At many developing and mature synapses, application of a neurotrophin acutely stimulates neurotransmitter release. This has been most intensely studied at the CA1 synapse in the hippocampus and in developing Xenopus neuromuscular synapses (e.g. Kang & Schuman 1996
, Wang & Poo 1997
). In the developing neuromuscular cultures, the neurotrophins have both pre- and postsynaptic effects, increasing spontaneous and evoked release of synaptic vesicles and changing the kinetics of opening of the acetylcholine receptor (e.g. Wang & Poo 1997
; Schinder et al 2000
). Low levels of neurotrophin act synergistically with synaptic terminal depolarization (e.g. Boulanger & Poo 1999b
). To be effective, the cell must be depolarized during the period of neurotrophin exposure. A cAMP agonist also synergizes with BDNF to potentiate spontaneous and action potential–evoked neurotransmitter release (Boulanger & Poo 1999a
). The synergistic effect of depolarization appears to be caused by an increase in the level of cAMP. What is surprising is that a very similar presynaptic potentiation induced by NT-3 application is not affected by agents that inhibit cAMP-mediated signaling.

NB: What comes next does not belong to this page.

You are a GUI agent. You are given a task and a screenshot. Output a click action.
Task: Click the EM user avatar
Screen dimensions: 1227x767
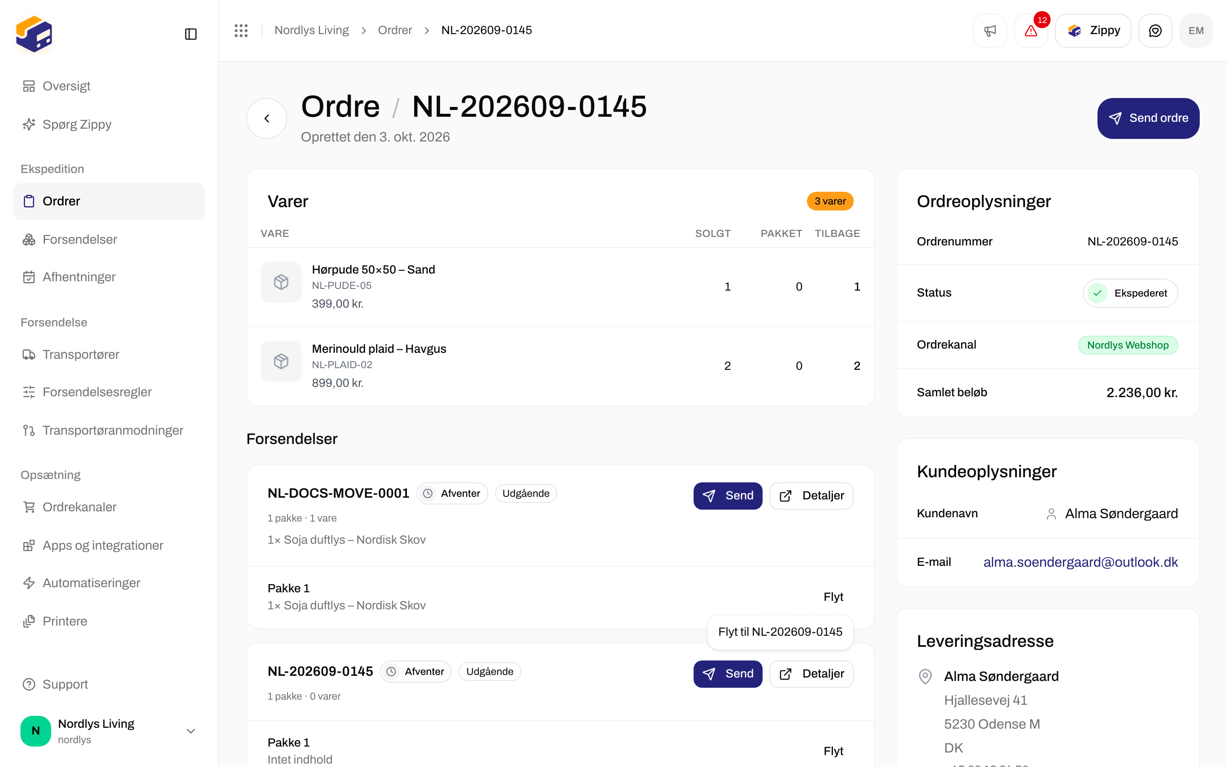pos(1196,31)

In hippocampal cultures, BDNF also potentiates release from presynaptic nerve terminals, but potentiation depends on inositol tris-phosphate gated Ca2+
stores in presynaptic nerve terminals (Li et al 1998a
). LTP of synaptic transmission at the CA1 synapse in hippocampal slices has been seen by some, but not all, workers (e.g. Kang & Schuman 1995
, Figurov et al 1996
). The difference appears to be caused by differences in slice culture and conditions of application of BDNF. BDNF must be applied rapidly to slices to observe potentiation (Kang et al 1996
). In conditions where it is observed, LTP also depends on inositol tris-phosphate gated Ca2+
stores, but in addition it requires local protein synthesis (Kang & Schuman 1996
). In studies using slices of postnatal rat visual cortex, potentiation of synaptic transmission from layer IV cells to cells in layers II/III was seen only with very high concentrations of BDNF (Akaneya et al 1997
). At lower concentrations, BDNF enhanced the magnitude of LTP without potentiating basal synaptic transmission. In both the hippocampus and postnatal visual cortex, BDNF enhances LTP in conditions where it does not potentiate synaptic transmission. The acute changes in BDNF concentration needed to potentiate synaptic transmission probably occur only rarely in vivo. BDNF also potentiates transmitter release from brain synaptosomes (Jovanovic et al 2000
). In this case, it has been elegantly demonstrated that a MAP kinase phosphorylation of synapsin I mediates this response. The response is not seen in synaptosomes isolated from a synapsin I
mutant and is prevented by inhibitors of the MAP kinase cascade. Phosphorylation of synapsins by MAP kinase has been shown to regulate their interactions with the actin cytoskeleton (Jovanovic et al 1996
), so the MAP kinase cascade may potentiate synaptic transmission by releasing synaptic vesicles from the cytoskeleton, facilitating their entry into a exocytosis-competent pool. It will be interesting to determine whether BDNF-to-TrkB signaling regulates generation of LTP in mice lacking synapsin I.